### Problem to solve
In the text on the granny flat arrangement, what was Bonnie C to receive in return for contributing toward the price of the property and its improvement?
## begin Text section
It has been said that the road to hell is paved with good intentions. The same could be said for the road to the courts, when families come into dispute over property arrangements. Recently, the Queensland Supreme Court considered an appropriate outcome for the failure of a “granny flat” arrangement – where Bonnie C came to an agreement with her daughter Shannon A and son in law, Brett, for Bonnie C to contribute toward the price of a property and for its improvement to create a granny flat, in return for having the right to reside in that property for the remainder of her life.
This sort of arrangement is not uncommon because it has – at first blush – advantages for all of the parties. For the parent, it provides the security of being close to family, potentially a better place to live, and access to care. For the children, it provides proximity to the parent, and the introduction of more money to buy a better property, with an increased capital value in the property. There are also other benefits, particularly if the parties have a strong relationship or if the parent is able to help with looking after grandchildren or the property itself.
## end Text section
## begin Information shown
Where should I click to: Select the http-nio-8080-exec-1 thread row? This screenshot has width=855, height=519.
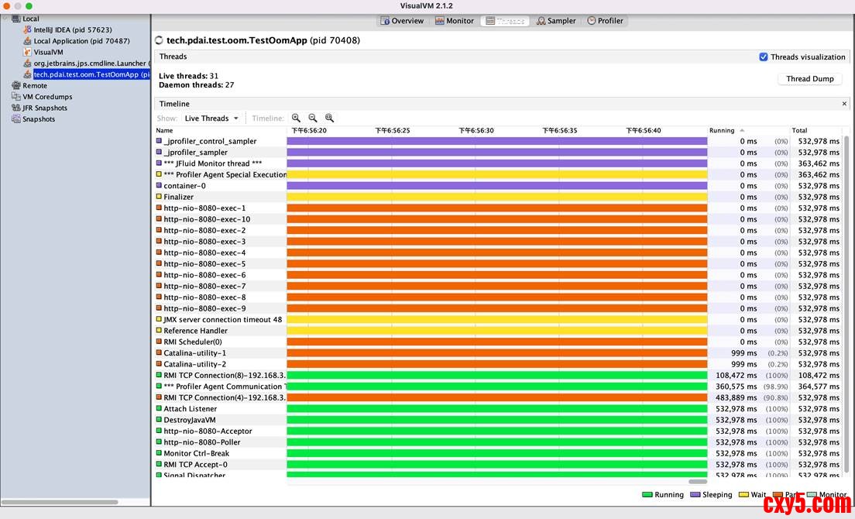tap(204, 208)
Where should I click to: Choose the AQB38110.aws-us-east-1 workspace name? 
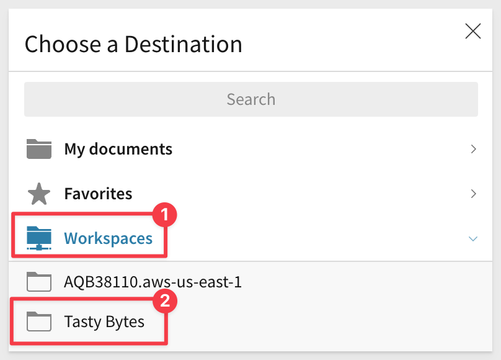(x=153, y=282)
## end Information shown
### Response to the task
The right to reside in that property for the remainder of her life.